Since the rising sign works best when the errors are not correlated, a means of uncorrelating the errors resulting from fading (which may not be necessary for other types of code) is useful. In a preferred embodiment, an interleaver is used to uncorrelate data to be transmitted in a known manner. In a preferred embodiment, the interleaver used is a 20x20 row-column interleaver (although other sizes and other interleaving methods may be used).

In a preferred embodiment, the reverse link message is sent in a manner similar to the CDPD standard, where the message begins with a dotting sequence following the synchronization word and other header bits, and then one column for many blocks is controlled. It is inserted as a bit. The power level and code rate are well chosen at the beginning of the message transmission and do not change during transmission. Each block is encoded independently, using a common code "tailing" technique or a bit flushing technique, to apply a rising code to data having a block structure.

In a preferred embodiment, the base station can determine the code rate of the incoming message by one of two methods. In the first method, an uncoded bit is provided in the header of each message block representing the code rate. However, these bits are vulnerable to errors due to fading, and the base station may fail to extract the appropriate code rate from these bits. Therefore, a second method is provided wherein each block includes a cyclic redundancy check (CRC) code, which enables the base station to determine whether there are errors remaining in the decoded data.
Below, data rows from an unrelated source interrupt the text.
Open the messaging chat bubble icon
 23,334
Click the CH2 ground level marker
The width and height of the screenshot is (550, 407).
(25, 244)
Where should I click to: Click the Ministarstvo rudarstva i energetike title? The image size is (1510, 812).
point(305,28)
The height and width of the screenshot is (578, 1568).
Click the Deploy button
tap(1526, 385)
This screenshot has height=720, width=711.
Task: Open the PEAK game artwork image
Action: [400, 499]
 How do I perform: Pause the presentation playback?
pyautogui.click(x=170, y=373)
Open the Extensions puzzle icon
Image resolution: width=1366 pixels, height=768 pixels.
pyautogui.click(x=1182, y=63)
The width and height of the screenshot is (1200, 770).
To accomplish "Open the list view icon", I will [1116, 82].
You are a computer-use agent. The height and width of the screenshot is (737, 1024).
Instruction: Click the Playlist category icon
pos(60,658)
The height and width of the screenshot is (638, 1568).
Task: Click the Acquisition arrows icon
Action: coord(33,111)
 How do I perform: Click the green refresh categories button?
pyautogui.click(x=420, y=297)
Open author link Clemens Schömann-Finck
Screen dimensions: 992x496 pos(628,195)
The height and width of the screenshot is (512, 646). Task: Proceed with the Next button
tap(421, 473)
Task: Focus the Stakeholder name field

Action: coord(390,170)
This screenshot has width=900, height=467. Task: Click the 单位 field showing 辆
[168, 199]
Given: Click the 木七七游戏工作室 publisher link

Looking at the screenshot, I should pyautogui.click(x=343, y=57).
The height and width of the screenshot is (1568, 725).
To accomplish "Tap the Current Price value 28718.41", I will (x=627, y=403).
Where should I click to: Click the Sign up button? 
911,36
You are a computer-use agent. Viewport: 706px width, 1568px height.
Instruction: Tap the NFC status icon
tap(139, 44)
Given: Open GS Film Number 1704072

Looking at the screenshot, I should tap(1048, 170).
Thus, the base station may attempt to decode the data at each possible code rate, and may select any code rate that leads to a result indicating that there is no error by the CRC. If no code rate leads to an error free block, the message is ignored.

It is not necessary to have a CRC to determine the code rate, and other methods can be used to determine which code rate provides the best output. Some examples of such structures are: (1) observing the decoded metric growth rate at each code rate, while comparing the decoded data with the demodulated data and also selecting the rate that results in the best match. Or (2) re-encode the data coming from the base station decoder using the selected ratio. Another possibility is to use the "color code" field of the CDPD standard. Under the CDPD standard, the first 8 bits of a block are fixed and known in advance. Thus, if one code rate decoding of a received block produces a bit that matches a known pattern, that code rate may be selected.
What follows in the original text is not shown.